[Opening Supplied information section]

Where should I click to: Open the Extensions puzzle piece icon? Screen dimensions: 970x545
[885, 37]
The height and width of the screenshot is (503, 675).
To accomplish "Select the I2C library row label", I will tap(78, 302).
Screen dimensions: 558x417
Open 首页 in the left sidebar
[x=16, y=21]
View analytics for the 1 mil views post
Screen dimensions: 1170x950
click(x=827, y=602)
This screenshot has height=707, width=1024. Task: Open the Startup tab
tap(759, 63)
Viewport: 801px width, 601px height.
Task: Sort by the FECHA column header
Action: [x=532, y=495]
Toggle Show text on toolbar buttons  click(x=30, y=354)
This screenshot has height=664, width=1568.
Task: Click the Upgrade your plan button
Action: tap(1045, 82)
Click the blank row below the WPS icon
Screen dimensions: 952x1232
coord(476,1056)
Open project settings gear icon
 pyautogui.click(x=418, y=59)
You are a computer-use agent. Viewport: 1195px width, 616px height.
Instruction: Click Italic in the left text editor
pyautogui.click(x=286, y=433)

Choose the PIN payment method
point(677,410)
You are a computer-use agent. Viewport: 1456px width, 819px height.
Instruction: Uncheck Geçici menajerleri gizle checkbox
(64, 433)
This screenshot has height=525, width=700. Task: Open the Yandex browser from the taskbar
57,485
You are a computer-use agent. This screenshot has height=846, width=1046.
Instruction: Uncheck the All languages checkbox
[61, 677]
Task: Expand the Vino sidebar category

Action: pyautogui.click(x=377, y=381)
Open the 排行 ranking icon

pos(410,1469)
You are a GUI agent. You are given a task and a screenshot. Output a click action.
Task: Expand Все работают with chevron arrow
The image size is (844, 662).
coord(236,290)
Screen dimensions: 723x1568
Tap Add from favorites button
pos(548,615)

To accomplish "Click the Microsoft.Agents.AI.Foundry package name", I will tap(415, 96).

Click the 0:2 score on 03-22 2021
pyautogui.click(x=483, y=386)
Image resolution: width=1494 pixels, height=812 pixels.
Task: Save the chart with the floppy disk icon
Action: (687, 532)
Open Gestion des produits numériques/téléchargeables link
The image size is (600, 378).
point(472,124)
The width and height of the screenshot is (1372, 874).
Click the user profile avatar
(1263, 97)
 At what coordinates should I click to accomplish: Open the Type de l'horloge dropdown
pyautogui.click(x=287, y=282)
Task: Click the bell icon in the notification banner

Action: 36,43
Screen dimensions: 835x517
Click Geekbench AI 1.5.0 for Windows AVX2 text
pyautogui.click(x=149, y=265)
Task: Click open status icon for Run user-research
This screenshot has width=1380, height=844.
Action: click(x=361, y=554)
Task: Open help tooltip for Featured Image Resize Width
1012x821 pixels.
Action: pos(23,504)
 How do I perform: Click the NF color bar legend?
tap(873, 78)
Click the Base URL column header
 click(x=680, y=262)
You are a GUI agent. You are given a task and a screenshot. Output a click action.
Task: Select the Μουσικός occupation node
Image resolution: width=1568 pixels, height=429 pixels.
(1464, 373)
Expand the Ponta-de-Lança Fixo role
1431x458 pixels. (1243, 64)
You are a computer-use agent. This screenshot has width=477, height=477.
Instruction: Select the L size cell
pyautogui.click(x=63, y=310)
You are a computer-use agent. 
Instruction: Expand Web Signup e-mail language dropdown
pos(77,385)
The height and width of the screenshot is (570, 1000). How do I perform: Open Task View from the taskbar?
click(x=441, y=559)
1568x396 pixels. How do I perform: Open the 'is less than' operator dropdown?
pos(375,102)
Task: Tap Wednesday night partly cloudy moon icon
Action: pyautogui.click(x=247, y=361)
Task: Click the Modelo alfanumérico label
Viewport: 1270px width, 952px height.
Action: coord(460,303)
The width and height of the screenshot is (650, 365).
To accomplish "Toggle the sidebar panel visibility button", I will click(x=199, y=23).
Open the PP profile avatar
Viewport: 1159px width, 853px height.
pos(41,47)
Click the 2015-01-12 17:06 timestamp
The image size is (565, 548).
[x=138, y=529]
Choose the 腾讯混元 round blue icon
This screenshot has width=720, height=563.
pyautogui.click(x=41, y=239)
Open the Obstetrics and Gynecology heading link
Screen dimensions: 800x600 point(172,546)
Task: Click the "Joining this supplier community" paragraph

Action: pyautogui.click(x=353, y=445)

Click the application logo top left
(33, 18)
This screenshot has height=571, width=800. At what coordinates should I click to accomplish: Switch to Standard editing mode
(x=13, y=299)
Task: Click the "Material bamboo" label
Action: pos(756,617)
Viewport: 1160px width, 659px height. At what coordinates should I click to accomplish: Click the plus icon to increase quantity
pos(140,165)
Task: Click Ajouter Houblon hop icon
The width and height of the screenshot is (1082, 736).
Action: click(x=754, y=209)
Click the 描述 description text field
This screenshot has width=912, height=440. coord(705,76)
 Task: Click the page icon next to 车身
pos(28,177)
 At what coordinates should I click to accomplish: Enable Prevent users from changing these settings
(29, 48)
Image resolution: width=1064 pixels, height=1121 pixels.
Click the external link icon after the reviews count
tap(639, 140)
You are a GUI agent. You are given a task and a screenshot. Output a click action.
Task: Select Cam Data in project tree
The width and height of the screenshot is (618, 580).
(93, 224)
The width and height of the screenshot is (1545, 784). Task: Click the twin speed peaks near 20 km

[Closing Supplied information section]

> **Exercise**
Using the records above, copy word for word the line with "Instruction: Select the L size cell", the line with "Click the 2015-01-12 17:06 timestamp", and every line between them.

> **Answer to the problem**
Instruction: Select the L size cell
pyautogui.click(x=63, y=310)
You are a computer-use agent. 
Instruction: Expand Web Signup e-mail language dropdown
pos(77,385)
The height and width of the screenshot is (570, 1000). How do I perform: Open Task View from the taskbar?
click(x=441, y=559)
1568x396 pixels. How do I perform: Open the 'is less than' operator dropdown?
pos(375,102)
Task: Tap Wednesday night partly cloudy moon icon
Action: pyautogui.click(x=247, y=361)
Task: Click the Modelo alfanumérico label
Viewport: 1270px width, 952px height.
Action: coord(460,303)
The width and height of the screenshot is (650, 365).
To accomplish "Toggle the sidebar panel visibility button", I will click(x=199, y=23).
Open the PP profile avatar
Viewport: 1159px width, 853px height.
pos(41,47)
Click the 2015-01-12 17:06 timestamp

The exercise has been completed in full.